### WHAT TO DO
Revise every item below so that "The image size is" is replaced with "The screenshot size is" wherever it occurs, leaving all other text unchanged.
* Begin *
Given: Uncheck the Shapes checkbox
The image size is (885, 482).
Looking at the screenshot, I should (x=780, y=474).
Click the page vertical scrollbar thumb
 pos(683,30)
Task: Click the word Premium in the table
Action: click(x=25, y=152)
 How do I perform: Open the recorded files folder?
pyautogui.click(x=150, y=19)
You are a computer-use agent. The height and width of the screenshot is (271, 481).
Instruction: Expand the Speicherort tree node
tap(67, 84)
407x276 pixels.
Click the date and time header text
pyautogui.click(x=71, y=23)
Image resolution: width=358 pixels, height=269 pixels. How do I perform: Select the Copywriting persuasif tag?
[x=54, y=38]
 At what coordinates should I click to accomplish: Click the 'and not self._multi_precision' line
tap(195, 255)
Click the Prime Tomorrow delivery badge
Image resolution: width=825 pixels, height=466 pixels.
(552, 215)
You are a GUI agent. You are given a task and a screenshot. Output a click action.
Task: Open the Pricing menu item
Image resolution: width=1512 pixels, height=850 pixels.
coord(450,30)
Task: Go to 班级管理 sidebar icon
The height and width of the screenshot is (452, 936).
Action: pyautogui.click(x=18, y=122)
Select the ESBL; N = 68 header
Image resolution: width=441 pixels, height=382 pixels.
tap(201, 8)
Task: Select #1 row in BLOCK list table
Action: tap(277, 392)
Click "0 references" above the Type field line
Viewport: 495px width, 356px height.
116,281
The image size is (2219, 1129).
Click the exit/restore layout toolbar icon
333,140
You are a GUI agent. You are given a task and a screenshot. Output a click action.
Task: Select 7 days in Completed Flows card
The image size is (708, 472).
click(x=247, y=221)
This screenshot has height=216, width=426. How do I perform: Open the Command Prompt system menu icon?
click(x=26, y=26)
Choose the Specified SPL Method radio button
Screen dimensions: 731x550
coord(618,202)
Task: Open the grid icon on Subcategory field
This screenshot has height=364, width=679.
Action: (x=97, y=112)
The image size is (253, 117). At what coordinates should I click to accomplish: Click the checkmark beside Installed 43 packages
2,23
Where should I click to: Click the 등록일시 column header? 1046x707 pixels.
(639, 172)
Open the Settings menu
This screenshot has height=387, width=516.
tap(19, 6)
* End *
### OUTPUT OF THE TASK
Given: Uncheck the Shapes checkbox
The screenshot size is (885, 482).
Looking at the screenshot, I should (x=780, y=474).
Click the page vertical scrollbar thumb
 pos(683,30)
Task: Click the word Premium in the table
Action: click(x=25, y=152)
 How do I perform: Open the recorded files folder?
pyautogui.click(x=150, y=19)
You are a computer-use agent. The height and width of the screenshot is (271, 481).
Instruction: Expand the Speicherort tree node
tap(67, 84)
407x276 pixels.
Click the date and time header text
pyautogui.click(x=71, y=23)
Image resolution: width=358 pixels, height=269 pixels. How do I perform: Select the Copywriting persuasif tag?
[x=54, y=38]
 At what coordinates should I click to accomplish: Click the 'and not self._multi_precision' line
tap(195, 255)
Click the Prime Tomorrow delivery badge
Image resolution: width=825 pixels, height=466 pixels.
(552, 215)
You are a GUI agent. You are given a task and a screenshot. Output a click action.
Task: Open the Pricing menu item
Image resolution: width=1512 pixels, height=850 pixels.
coord(450,30)
Task: Go to 班级管理 sidebar icon
The height and width of the screenshot is (452, 936).
Action: pyautogui.click(x=18, y=122)
Select the ESBL; N = 68 header
Image resolution: width=441 pixels, height=382 pixels.
tap(201, 8)
Task: Select #1 row in BLOCK list table
Action: tap(277, 392)
Click "0 references" above the Type field line
Viewport: 495px width, 356px height.
116,281
The screenshot size is (2219, 1129).
Click the exit/restore layout toolbar icon
333,140
You are a GUI agent. You are given a task and a screenshot. Output a click action.
Task: Select 7 days in Completed Flows card
The screenshot size is (708, 472).
click(x=247, y=221)
This screenshot has height=216, width=426. How do I perform: Open the Command Prompt system menu icon?
click(x=26, y=26)
Choose the Specified SPL Method radio button
Screen dimensions: 731x550
coord(618,202)
Task: Open the grid icon on Subcategory field
This screenshot has height=364, width=679.
Action: (x=97, y=112)
The screenshot size is (253, 117). At what coordinates should I click to accomplish: Click the checkmark beside Installed 43 packages
2,23
Where should I click to: Click the 등록일시 column header? 1046x707 pixels.
(639, 172)
Open the Settings menu
This screenshot has height=387, width=516.
tap(19, 6)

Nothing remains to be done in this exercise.